"Après la répétition" est l’histoire d’un metteur en scène confrontée à sa jeune actrice : jeu de séduction, de pouvoir, de manipulation mais aussi recherche d’une vérité au-delà des apparences, tentative de percer le jeu de l’autre, quête de soi et de l’autre, rendez-vous toujours-déjà manqué. Le fantôme de la mère, actrice merveilleuse détruite par l’angoisse et l’alcool vient les hanter, inévitable présence dans leur relation artistique et amoureuse. Ce fantôme viendra également habiter "Persona". En effet, en réunissant ces deux œuvres, le metteur en scène éclaire l’une au moyen de l’autre et on ne peut s’empêcher de voir dans le rôle d’Elisabeth Vogler le personnage de Rachel. Les points communs sont nombreux : deux femmes, deux actrices, deux mères, aimées, adulées, désespérées. Si l’une noie son chagrin dans l’alcool et fait soigner ses crises à l’hôpital où elle peut hurler dans une chambre blanche. La seconde a cessé de parler et c’est en compagnie d’une infirmière qu’elle est censée se remettre à vivre. Au-delà de cette proximité des personnages, c’est surtout la similarité des thèmes qui est intéressante. Au centre de chacune de ces pièces se pose la question de l’identité. Celle-ci est abordée au travers des différents masques derrière lesquels on se dissimule, la recherche de la vérité ne passe qu’au moyen des rôles que l’on emprunte.
Outre ces rapprochements de fond, il n’y a pas de continuité formelle entre ces deux pièces. Elles sont présentées séparément, l’une à la suite de l’autre, dans des décors différents.
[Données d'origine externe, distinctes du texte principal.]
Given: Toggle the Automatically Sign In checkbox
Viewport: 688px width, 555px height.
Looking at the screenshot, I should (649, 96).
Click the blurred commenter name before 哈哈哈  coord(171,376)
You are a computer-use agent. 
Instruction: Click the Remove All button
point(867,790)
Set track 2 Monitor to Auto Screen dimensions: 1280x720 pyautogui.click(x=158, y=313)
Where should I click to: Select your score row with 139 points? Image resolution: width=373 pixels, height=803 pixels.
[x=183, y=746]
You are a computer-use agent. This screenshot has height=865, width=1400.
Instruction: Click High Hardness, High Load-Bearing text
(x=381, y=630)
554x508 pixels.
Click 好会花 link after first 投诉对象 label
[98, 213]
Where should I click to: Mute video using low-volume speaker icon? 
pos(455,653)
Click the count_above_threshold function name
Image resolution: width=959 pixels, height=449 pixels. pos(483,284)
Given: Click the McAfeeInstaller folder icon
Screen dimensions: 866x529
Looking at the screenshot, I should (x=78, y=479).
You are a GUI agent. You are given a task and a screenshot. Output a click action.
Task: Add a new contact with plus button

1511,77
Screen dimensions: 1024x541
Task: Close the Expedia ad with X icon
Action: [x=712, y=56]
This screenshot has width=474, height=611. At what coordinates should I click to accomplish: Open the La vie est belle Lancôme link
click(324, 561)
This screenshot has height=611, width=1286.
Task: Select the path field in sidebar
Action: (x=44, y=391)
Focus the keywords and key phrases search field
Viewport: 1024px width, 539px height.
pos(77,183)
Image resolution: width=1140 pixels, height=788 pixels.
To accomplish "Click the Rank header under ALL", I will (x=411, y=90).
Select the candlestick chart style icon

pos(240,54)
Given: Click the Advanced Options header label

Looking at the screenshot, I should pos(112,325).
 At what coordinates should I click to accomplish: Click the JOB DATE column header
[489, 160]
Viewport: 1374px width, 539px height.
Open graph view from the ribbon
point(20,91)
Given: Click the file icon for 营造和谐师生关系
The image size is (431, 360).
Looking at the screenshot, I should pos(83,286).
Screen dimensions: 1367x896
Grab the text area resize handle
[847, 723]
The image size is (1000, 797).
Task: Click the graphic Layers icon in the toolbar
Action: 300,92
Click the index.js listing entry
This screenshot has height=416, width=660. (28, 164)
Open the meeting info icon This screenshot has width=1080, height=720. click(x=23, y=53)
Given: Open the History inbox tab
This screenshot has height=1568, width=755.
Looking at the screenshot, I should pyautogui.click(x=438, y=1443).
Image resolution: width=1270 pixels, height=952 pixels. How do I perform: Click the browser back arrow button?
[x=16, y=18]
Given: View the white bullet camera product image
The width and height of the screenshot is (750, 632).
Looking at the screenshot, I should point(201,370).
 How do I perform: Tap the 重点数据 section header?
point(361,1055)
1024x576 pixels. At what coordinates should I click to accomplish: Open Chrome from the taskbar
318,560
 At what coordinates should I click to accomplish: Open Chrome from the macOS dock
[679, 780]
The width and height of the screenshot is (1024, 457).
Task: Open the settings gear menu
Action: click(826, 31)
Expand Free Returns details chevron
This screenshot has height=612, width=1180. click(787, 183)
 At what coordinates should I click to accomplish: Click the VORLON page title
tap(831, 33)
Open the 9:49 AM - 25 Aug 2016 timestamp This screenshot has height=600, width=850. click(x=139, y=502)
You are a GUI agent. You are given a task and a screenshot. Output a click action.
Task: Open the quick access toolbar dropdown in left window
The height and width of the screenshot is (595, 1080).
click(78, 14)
La première emprunte une forme assez traditionnelle : dans une salle de répétition/coulisses, le metteur en scène et son actrice se retrouvent. Décors réaliste : canapé, chaises, miroir, lumières, caméra et écran. Ces outils seront utilisés tout au long car bien que la répétition soie finie, la représentation continue.
La seconde pièce est nettement plus originale. L’esthétique froide et minimaliste renforce la cruauté fondamentale du propos. Ainsi la première scène, renversante ; désarticulé, un corps nu gît sur une table. La salle est vide, grise, la lumière blafarde. C’est davantage une morgue qu’une chambre d’hôpital qui est donnée à voir. La femme couchée ne parlera pas, ne bougera pas pendant cette première scène. Image totale de l’abandon, désespoir vidé de toute vie. Ivo Van Hove fait oeuvre de plasticien tout en parvenant à échapper à la tentation de l’esthétisme. Son propos est juste et est porté avec bonheur par des actrices remarquables. On repense au merveilleux "4.48 psychose" mis en scène par Isabelle Pousseur.
Que l’on soit ou non familier avec l’oeuvre bergmanienne, on ne sera certainement touché par la prestation de la troupe hollandaise.